Norton Co. v. Department of Revenue of State of Ill., 340 U.S. 534, 71 S.Ct. 377, 95 L.Ed. 517

Facts

Norton Company operates a branch office and warehouse in Chicago, Illinois, where it sells abrasive machines and supplies. The company is subject to the Illinois Occupation Tax on its retail sales, but it argued that not all sales to Illinois customers should be taxed, particularly those that were interstate in nature. The Illinois Department of Revenue collected taxes on the company's entire gross income from sales to Illinois residents, leading to the legal dispute over the extent of the state's taxing authority.

Petitioner, a Massachusetts corporation, manufactures and sells abrasive machines and supplies. Under consent from the State of Illinois to do business therein, it operates a branch office and warehouse in Chicago from which it makes local sales at retail.

Issue

Whether the State of Illinois exceeded its constitutional taxing power by taxing all of Norton Company's income derived from sales to Illinois customers, including those sales that were interstate in character.
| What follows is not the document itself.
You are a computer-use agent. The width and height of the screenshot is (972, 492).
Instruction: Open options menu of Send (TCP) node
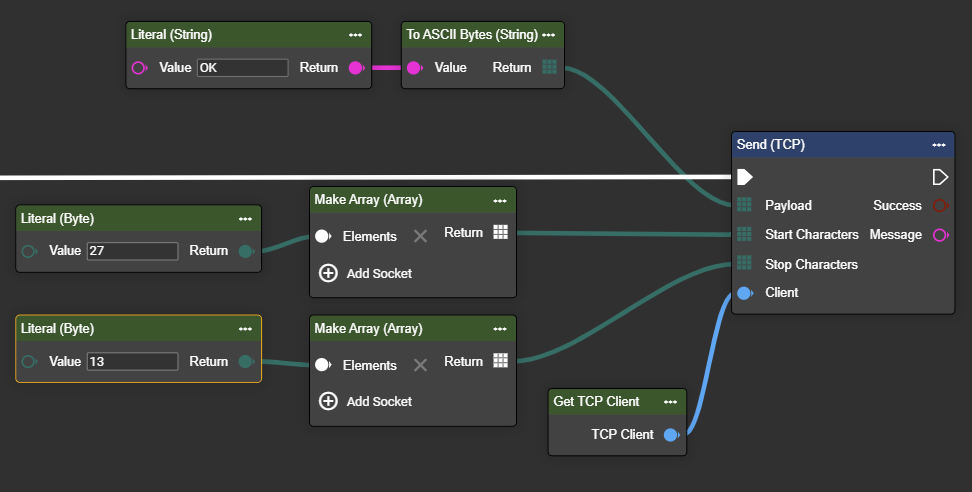tap(938, 145)
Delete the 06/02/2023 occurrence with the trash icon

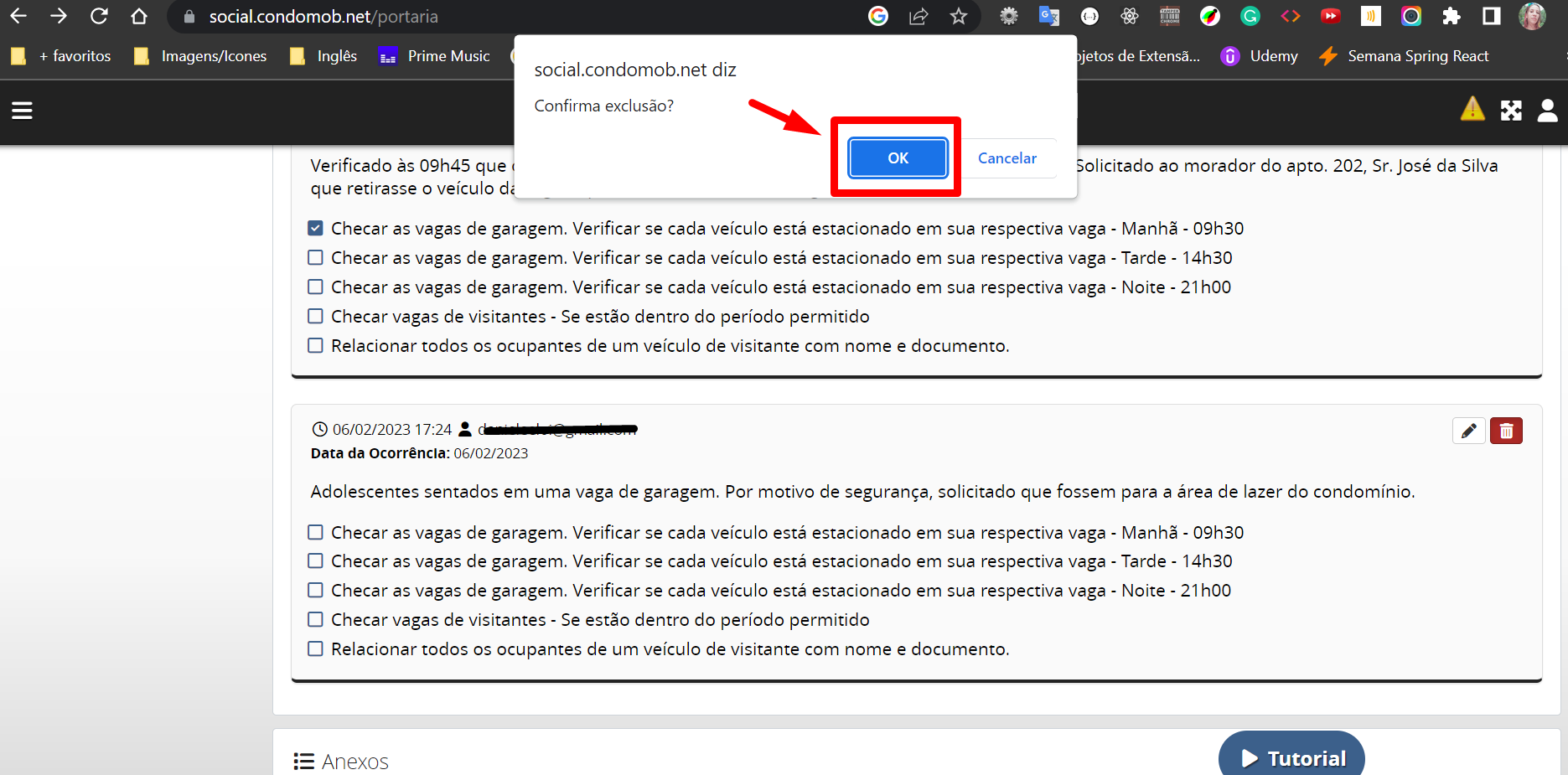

The question is whether the State has exceeded the constitutional range of its taxing power by taxing all of petitioner's Illinois derived income.

Rule

A state can impose a tax on a corporation engaged in local business, but it cannot tax income from transactions that are purely interstate in nature. The burden of proof lies with the taxpayer to demonstrate that specific transactions are exempt from taxation.

The general rule, applicable here, is that a taxpayer claiming immunity from a tax has the burden of establishing his exemption.

Analysis

The court determined that Norton Company had sufficiently localized its business in Illinois by operating a branch office that facilitated local sales and customer relationships. The presence of the Chicago branch allowed the state to attribute income from all sales utilizing that branch to local business activities, thus making them subject to Illinois taxation. The court found that the company had not adequately demonstrated that certain sales were dissociated from its local business.

We conclude that, in the light of all the evidence, the judgment attributing to the Chicago branch income from all sales that utilized it either in receiving the orders or distributing the goods was within the realm of permissible judgment.

Conclusion

The U.S. Supreme Court vacated the judgment of the Illinois Supreme Court and remanded the case for further proceedings, affirming that the Illinois Department of Revenue could tax income from sales made through the Chicago branch, while also recognizing that some sales were interstate and not subject to the tax.

The judgment below is vacated and the cause remanded for further proceedings not inconsistent herewith.

Who won?

The State of Illinois prevailed in the case, as the court upheld the imposition of the occupation tax on Norton Company's income derived from sales through its Chicago branch, finding that the company had not met its burden of proving that certain transactions were exempt from taxation.

I believe the respondent reasonably attributed all of the proceeds of petitioner's sales in Illinois to the company's local activities.